Automated least privilege is the gold standard for running agents safely in production. The system needs three core components to make this work. First, you need comprehensive observability—every single tool call, every data access, every action the agent takes must be captured and logged. Without this raw data, you’re flying blind. Second, you need an analytics engine that can process this stream of activity to understand the agent’s actual behavior versus its granted permissions. It’s constantly asking, “What does this agent really need to do its job?” Third, you need a recommendation and enforcement mechanism. Based on its analysis, the system should be able to automatically generate policy suggestions, like, “This agent has read-only access to the entire user database but has only accessed the ‘user_preferences’ table for the last 30 days. Recommend reducing its permissions to just that table.” It could also handle temporary grants for one-off tasks. In terms of metrics, you’d measure the “permission gap”—the delta between granted and used permissions—and track its reduction over time. You’d also monitor the number of automated policy updates successfully applied and the frequency of alerts for anomalous access attempts.
Imagine an autonomous agent begins exhibiting unusual activity, such as accessing data outside its normal scope. What immediate, actionable steps should security and development teams take? Detail the process for using permission controls to quarantine the agent and investigate the anomaly without disrupting the entire system.
When an agent goes off-script, the response needs to be immediate, precise, and controlled. The first step is containment, not panic. A modern authorization system should provide a “single action” quarantine capability. The moment an alert fires for unusual activity—say, an agent that normally handles marketing analytics starts trying to access HR records—the security team can instantly quarantine it. This doesn’t mean shutting down the entire AI pipeline. Instead, you can surgically downgrade its permissions to read-only, effectively defanging it. Or you could revoke its ability to call specific sensitive tools while allowing it to continue less critical functions. Once the agent is in this safe, quarantined state, the investigation begins. Because every action has been logged, development and security teams can collaborate, tracing the agent’s behavior step-by-step to understand what triggered the anomaly. Was it a malicious prompt? A bug in the model? Or an unexpected but legitimate edge case? This allows for a calm, forensic analysis without pulling the plug on the entire system, ensuring business continuity while resolving the threat.
What is your forecast for AI’s impact on authorization and access control over the next five years?

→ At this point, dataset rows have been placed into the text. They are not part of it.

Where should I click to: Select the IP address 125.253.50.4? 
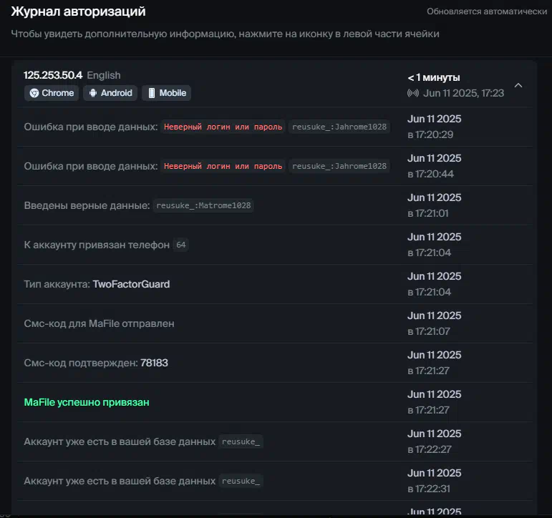coord(53,75)
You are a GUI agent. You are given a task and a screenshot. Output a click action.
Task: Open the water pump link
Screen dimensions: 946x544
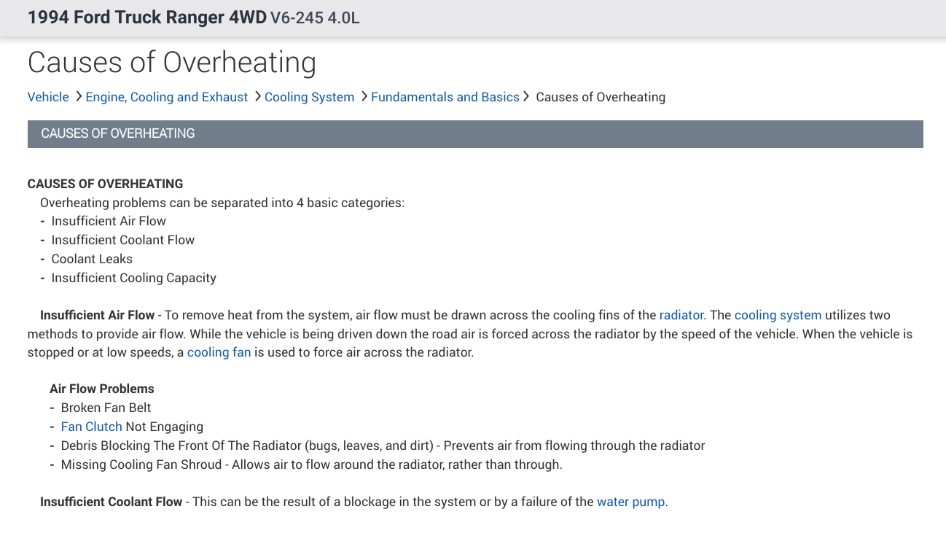630,502
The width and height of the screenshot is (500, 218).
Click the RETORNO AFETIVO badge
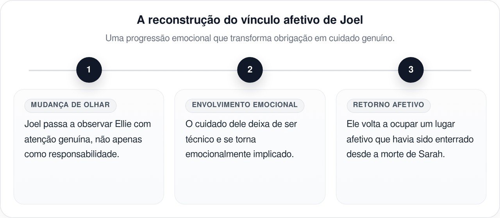(388, 105)
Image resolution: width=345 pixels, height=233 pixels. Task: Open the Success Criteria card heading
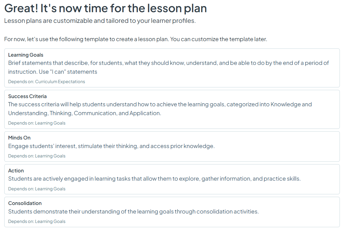[x=27, y=97]
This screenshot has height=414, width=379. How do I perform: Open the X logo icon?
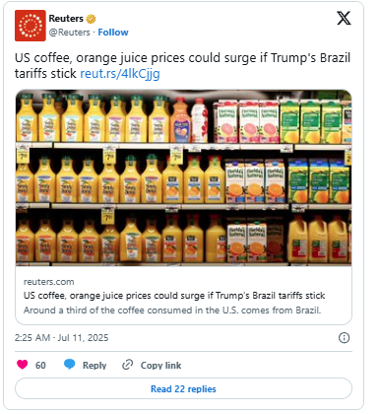(x=344, y=18)
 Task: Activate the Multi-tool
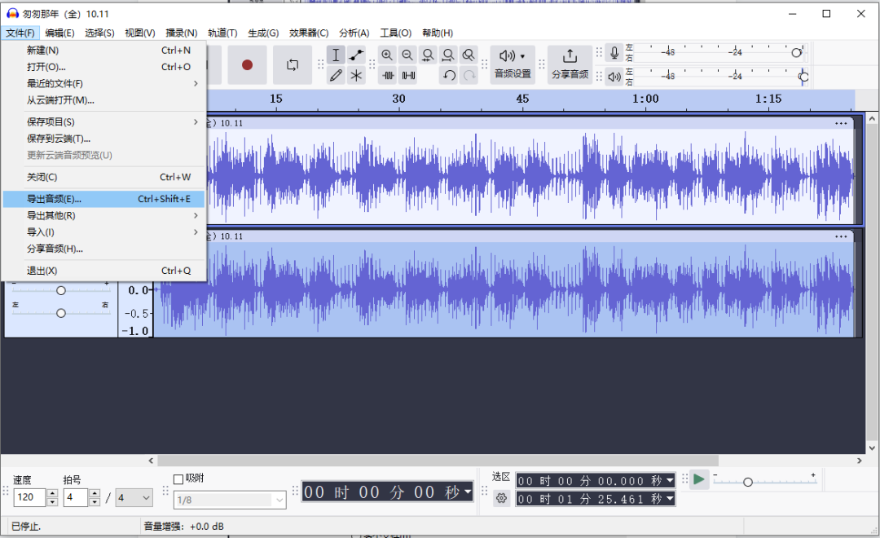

Over the next five years, I believe AI won’t just be the thing we need to secure; it will become an essential part of the security solution itself. The sheer scale and speed of AI-driven applications will make manual, static authorization policies completely obsolete. Instead, we’re going to see the rise of self-tuning, adaptive access control systems. These systems will use machine learning to continuously model the behavior of agents and users, automatically tightening or loosening permissions in real time based on observed needs and risk profiles. Authorization will stop being a set of rigid rules and will become a dynamic, intelligent fabric that is woven into our applications. The goal will be to create systems that can grant a “just-in-time, just-enough” permission for a single transaction and then revoke it microseconds later. This will finally allow us to deliver on the promise of true least privilege at a scale and speed that is simply impossible for humans to manage, making our systems both more agile and fundamentally more secure.